Jorge Barrera
APTN National News
The Court of Appeal of Alberta is expected to deliver a ruling Wednesday in the case of a Cree woman serving a life sentence in prison for a murder she says she didn’t commit.
The Court of Appeal issued a notice Tuesday that a judgement in the case of Connie Oakes would be released at 10 a.m. local time.
Oakes was sentenced to life in prison with no chance of parole for 14 years in June 2014 after a Medicine Hat, Alta., jury found her guilty of second degree murder in the 2011 slaying of Casey Armstrong, 48.
Oakes, who is from the Nekaneet First Nation in southern Saskatchewan, has consistently claimed she is innocent of the crime.
Read APTN’s coverage of the Connie Oakes case here
With no DNA, fingerprints or murder weapon, the Medicine Hat police and the local Crown relied exclusively on the testimony of co-accused Wendy Scott who claimed she was there when Oakes stabbed Armstrong in the neck with a knife.
Scott, who has an IQ of 50, has since recanted her testimony and said in an affidavit she didn’t believe Oakes was at Armstrong’s trailer at the time of the May long-weekend murder.
Armstrong was found in the bathtub of his trailer by a friend. He was killed by a puncture wound through the neck that nearly decapitated him.
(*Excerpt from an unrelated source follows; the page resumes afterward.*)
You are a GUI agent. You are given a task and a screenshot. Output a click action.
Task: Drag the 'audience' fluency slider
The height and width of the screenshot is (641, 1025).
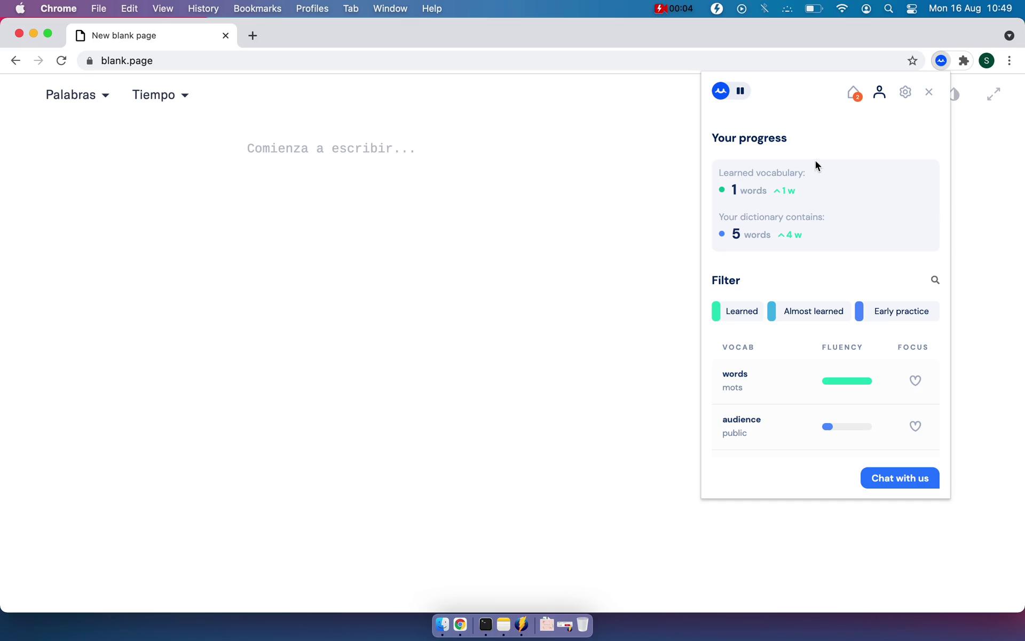tap(828, 426)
Medicine Hat police have never been able to identify the source of a size 11 men’s bloody boot print found on the bathroom floor.
The Court of Appeal last October ordered a new trial for Scott who had previously pleaded guilty to second degree murder in Armstrong’s killing. After a concession from the Crown, the Court of Appeal quashed Scott’s guilty plea saying there was not enough evidence to support a conviction of second degree murder.
Scott’s new trial is scheduled to begin next year.